# Classic Photos from the 1984-85 Coors Classic



## ksanbon (Jul 19, 2008)

I didn't appreciate enough it then.......

http://www.rbaction.net/fly.aspx?layout=content&taxid=100&cid=2493


----------



## Guest (Dec 11, 2009)

Neat pictures. Hard to believe that if it returned Longo could probably come back and be in the leaders jersey again over 25 years later.


----------



## jeffreyg (Nov 23, 2005)

Hard to believe 1984 was that long ago, seems like yesterday.


----------



## moonmoth (Nov 8, 2008)

Nice helmets!


----------



## Mootsie (Feb 4, 2004)

Grewal, Carpenter, Phinney and Keifel still live in Colorado and most of them are very active in cycling yet.


----------



## Kenacycle (May 28, 2006)

Not to highjack the thread, but to contribute more to the topic... Here is an awesome color gallery of the Coors Classic by stages http://homepage3.nifty.com/mazken/


----------



## mendo (Apr 18, 2007)

Here's another one:


----------



## gh1 (Jun 7, 2008)

lol, dude i remember that stage where kevin costner won the day.


----------



## pdh777 (Oct 7, 2005)

Have the 86 poster on the wall right behind me. Great stuff.


----------



## tihsepa (Nov 27, 2008)

Thats killer. And to think, thay managed on steel bikes, downtube shifters and only 12 gears (give or take). Killer pics thanks for posting.


----------



## roadie92 (Jan 21, 2008)

great pics. Put Contador on one of those steel frame bikes and see how he does ;-)....Im sure he would still win...


----------



## waldo425 (Sep 22, 2008)

A from Il said:


> Thats killer. And to think, thay managed on steel bikes, downtube shifters and only 12 gears (give or take). Killer pics thanks for posting.

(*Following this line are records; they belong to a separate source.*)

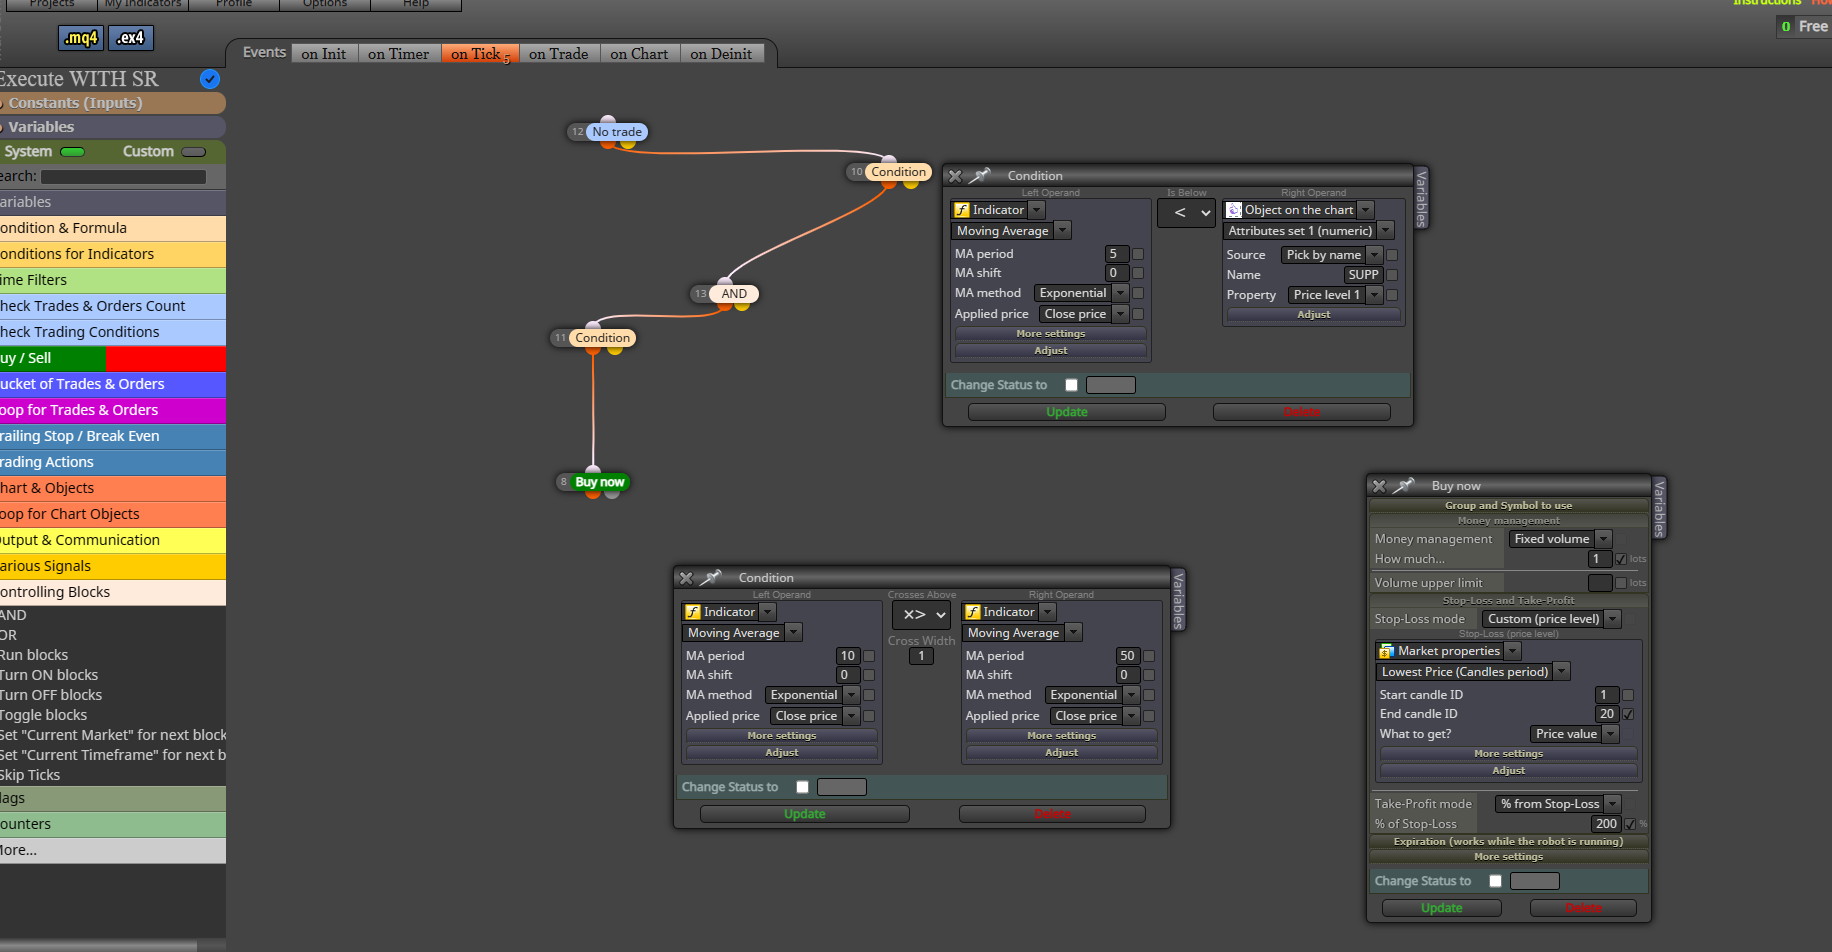Screen dimensions: 1832x952
Task: Check Change Status to box in Buy now
Action: tap(1495, 881)
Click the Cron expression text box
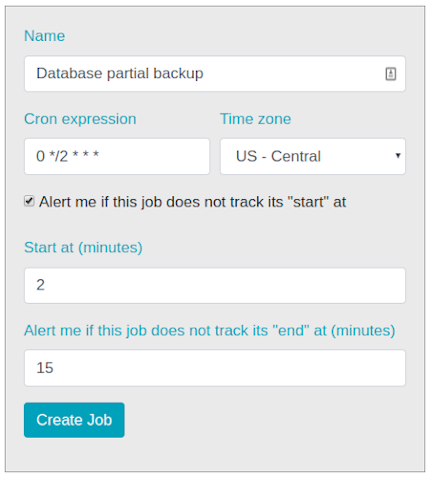Image resolution: width=430 pixels, height=477 pixels. (x=117, y=156)
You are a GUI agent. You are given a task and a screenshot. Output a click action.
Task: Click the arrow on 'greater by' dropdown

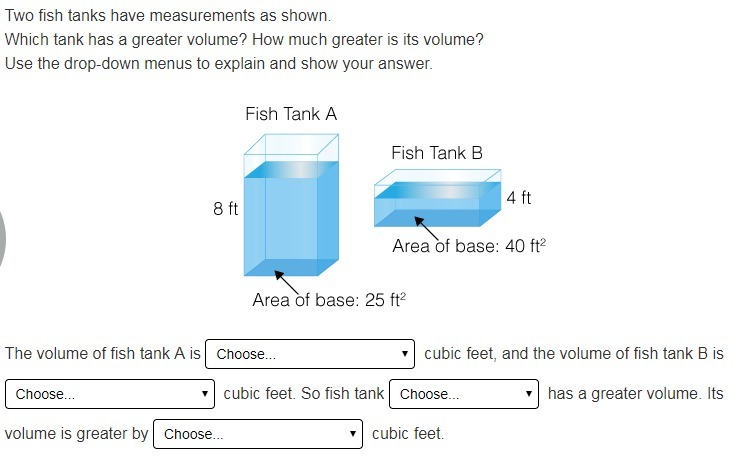(x=353, y=434)
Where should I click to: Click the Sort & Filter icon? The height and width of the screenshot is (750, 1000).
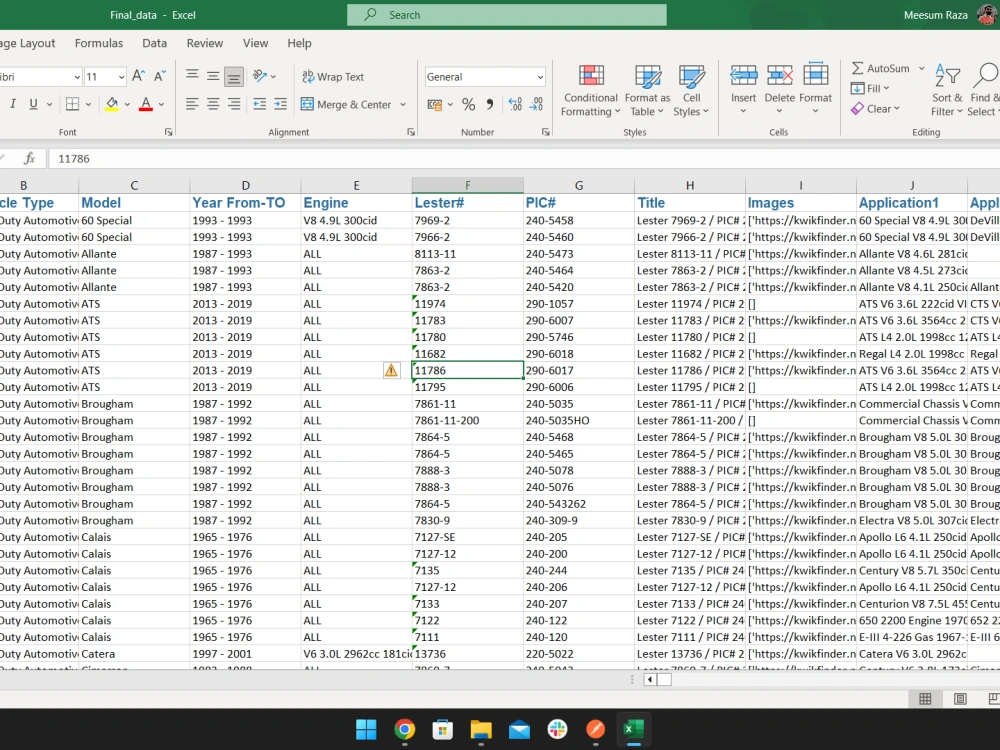click(946, 89)
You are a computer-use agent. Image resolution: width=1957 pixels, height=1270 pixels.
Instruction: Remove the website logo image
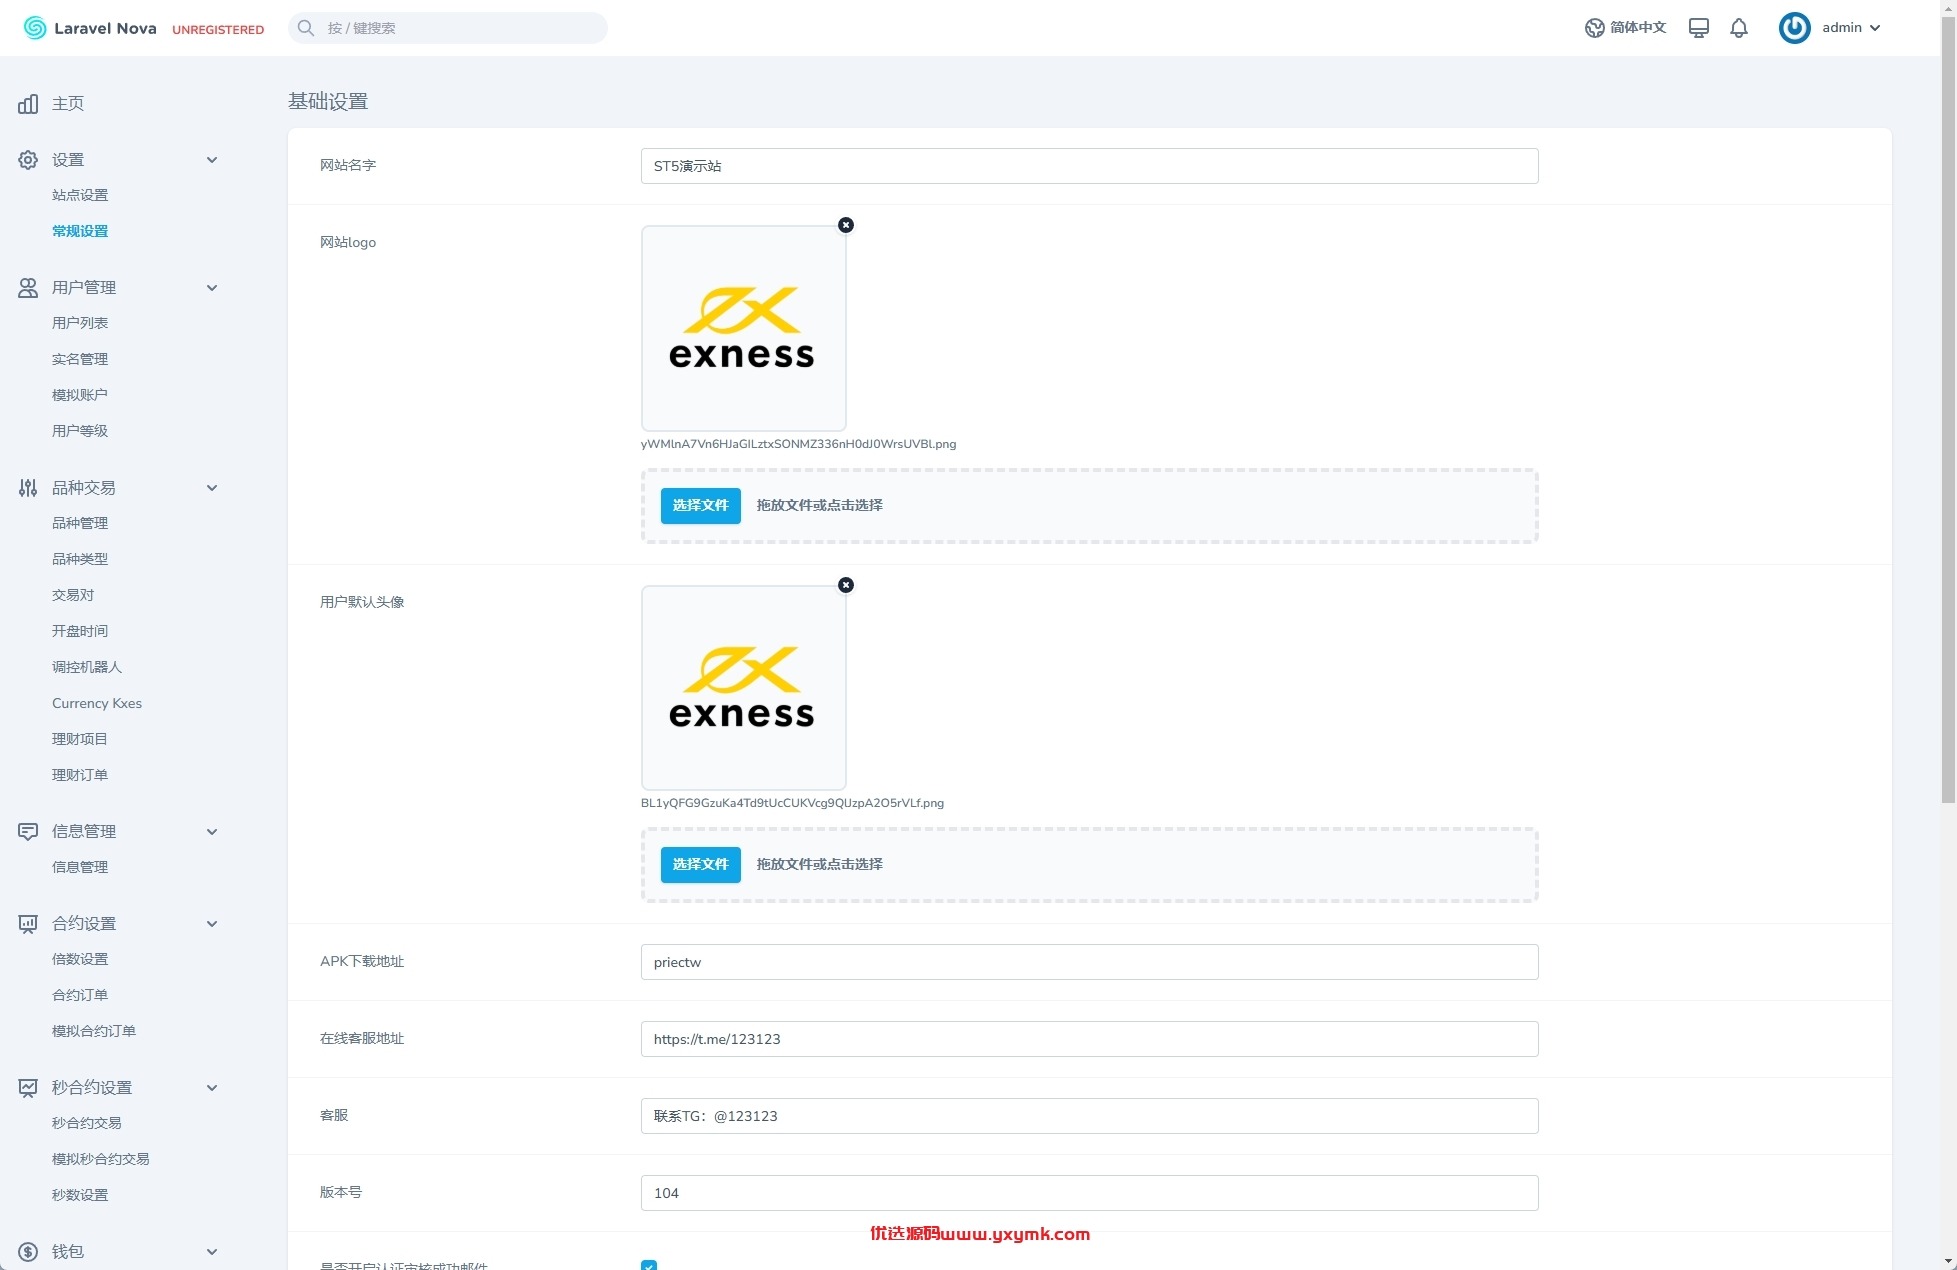[846, 225]
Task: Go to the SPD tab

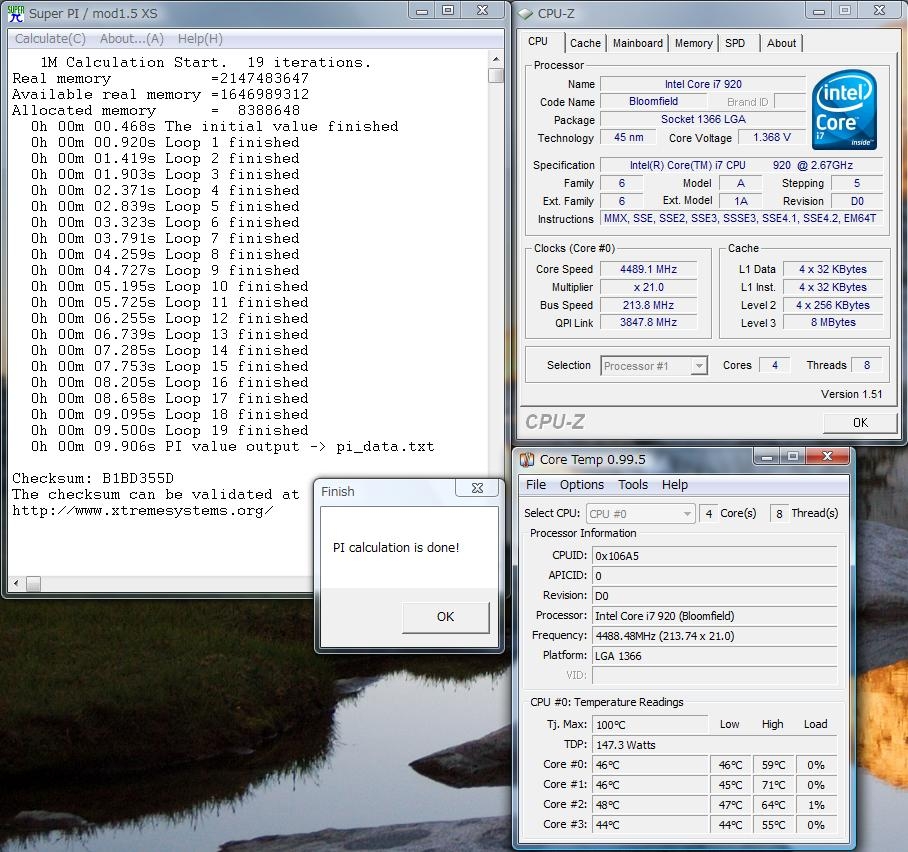Action: point(735,43)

Most likely it was 9 or below. 


This just goes to show that it has just about nothing to do with the bike but all to do with the legs


----------



## 1stmh (Apr 7, 2007)

!

https://homepage3.nifty.com/mazken/stage02/images/8701.jpg


----------



## slegros (Sep 22, 2009)

roadie92 said:


> great pics. Put Contador on one of those steel frame bikes and see how he does ;-)....Im sure he would still win...


I think the guy in those pics with the #8 on his jersey might have proved otherwise... :wink:


----------